> [Data for processing]:
%%

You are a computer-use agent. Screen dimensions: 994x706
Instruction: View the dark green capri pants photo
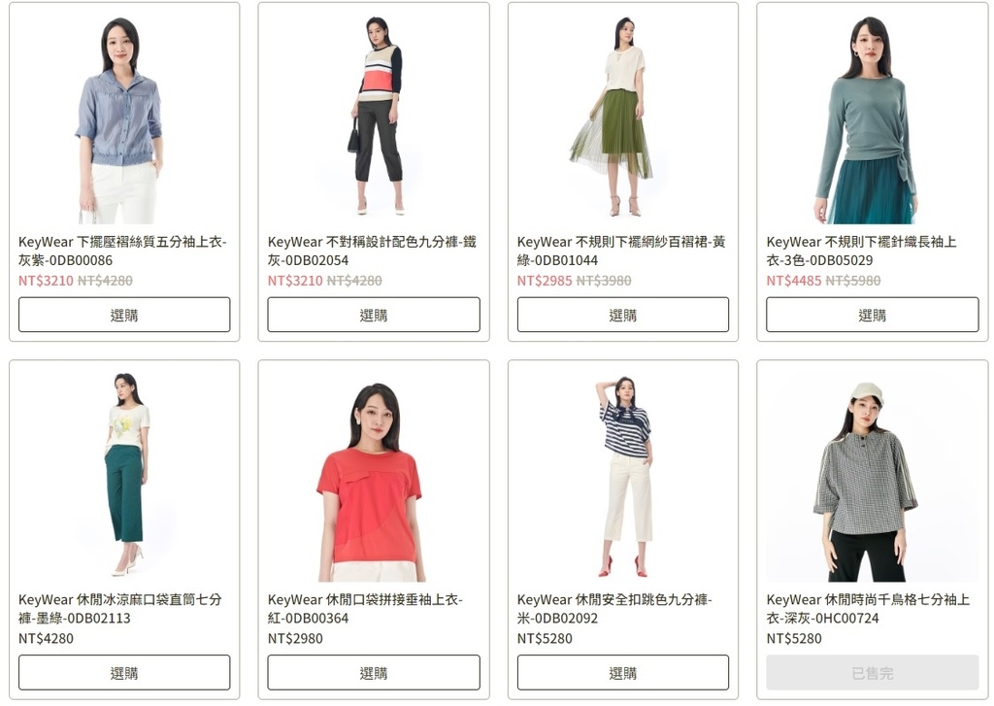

%%
%%

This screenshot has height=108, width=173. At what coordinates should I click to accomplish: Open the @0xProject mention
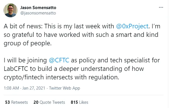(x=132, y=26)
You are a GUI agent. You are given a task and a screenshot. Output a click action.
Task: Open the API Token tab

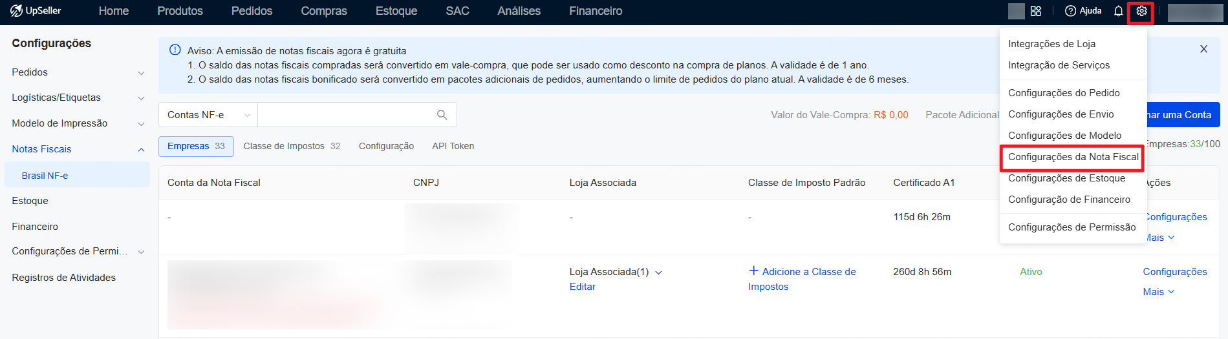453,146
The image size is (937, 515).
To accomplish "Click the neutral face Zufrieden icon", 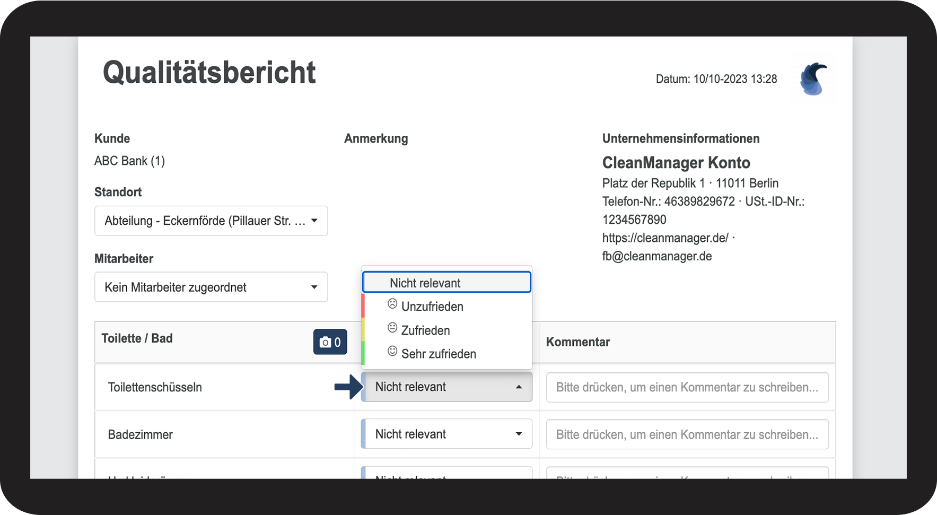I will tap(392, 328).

%%

> [How to complete this task]:
Show each line of the material that includes the string "agent" by copying it.

> [Worked solution]:
You are a computer-use agent. Screen dimensions: 994x706
You are a GUI agent. You are given a task and a screenshot. Output a click action.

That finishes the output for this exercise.